Guitars Played by U2’s the Edge, David Gilmour, Amy Winehouse Sell Big at Auction
Guitars owned by U2’s the Edge, Eddie Van Halen, Elvis Presley and Eric Clapton were among the highest-bid items at a rock-themed auction that raked in over $5 million this weekend.
Julien’s Auctions’ Icons & Idols: Rock N’ Roll event also featured David Gilmour’s stage-used guitar from Pink Floyd’s Momentarily Lapse of Reason era ($200,000, doubling its pre-auction estimate) and Amy Winehouse’s Fender Stratocaster, which the late singer played onstage in and in the “Take the Box” music video; that guitar sold for $153,000.
Despite the controversy surrounding Clapton’s stance on vaccination mandates and Covid lockdowns, people still really like the song “Layla,” as Clapton’s stage-used acoustic guitar from his time with Derek & the Dominoes sold for an auction-high of $625,000, beating its $500,000 pre-auction estimate. (Clapton’s handwritten lyrics for “Layla” sold for $37,500, however, the low-end of its pre-auction estimate.)
The Edge’s 1976 Gibson Explorer Electric Guitar — used during U2’s The Joshua Tree tour — reached a high bid of $437,500, while Bono’s 2005 Gretsch Irish Falcon — played live when U2 performed “One” and “Walk On” — sold for $115,000.
(However, some of the auction’s more notable, previously announced items — like Kurt Cobain artwork and Robert Plant’s handwritten lyrics for Led Zeppelin’s “Kashmir” — never made it to the auction block for unspecified reasons.)
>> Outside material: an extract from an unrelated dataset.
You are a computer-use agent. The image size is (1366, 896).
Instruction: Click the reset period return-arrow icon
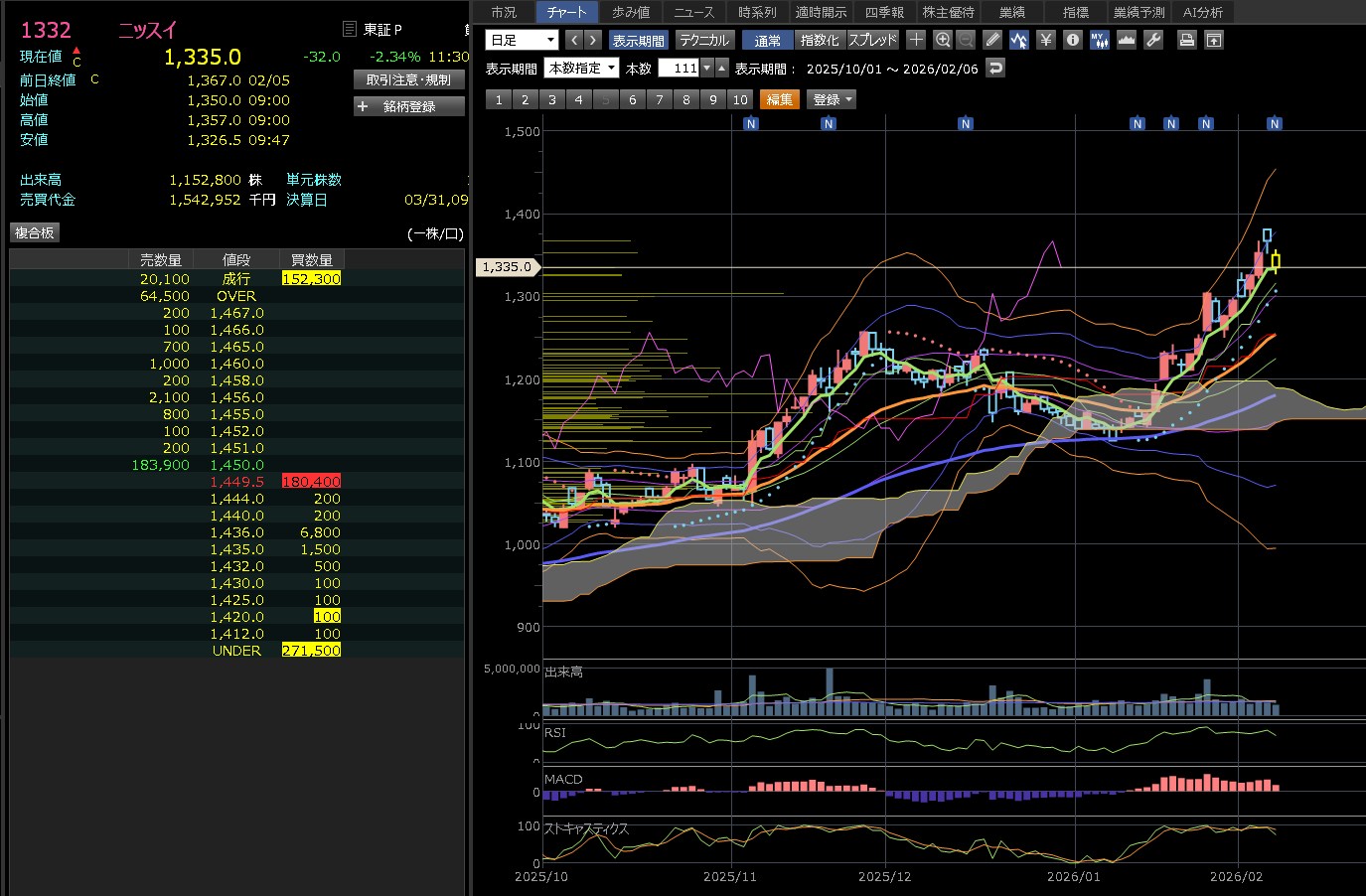tap(995, 68)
It wasn’t just instruments that hit surprisingly high bids that exceeded expectations: This terrifying painting of a clown by Frank Sinatra in 1991 somehow sold for $56,000, five times its pre-auction estimate. The mask featured on the cover of Quiet Riot’s Metal Health LP scored a $50,000 high bid, and the Go-Go’s Belinda Carlisle’s own Germs t-shirt — the punk band she was a member of prior to her own Rock Hall-inducted outfit — sold for a whopping $22,000, over 20 times its expected sale price.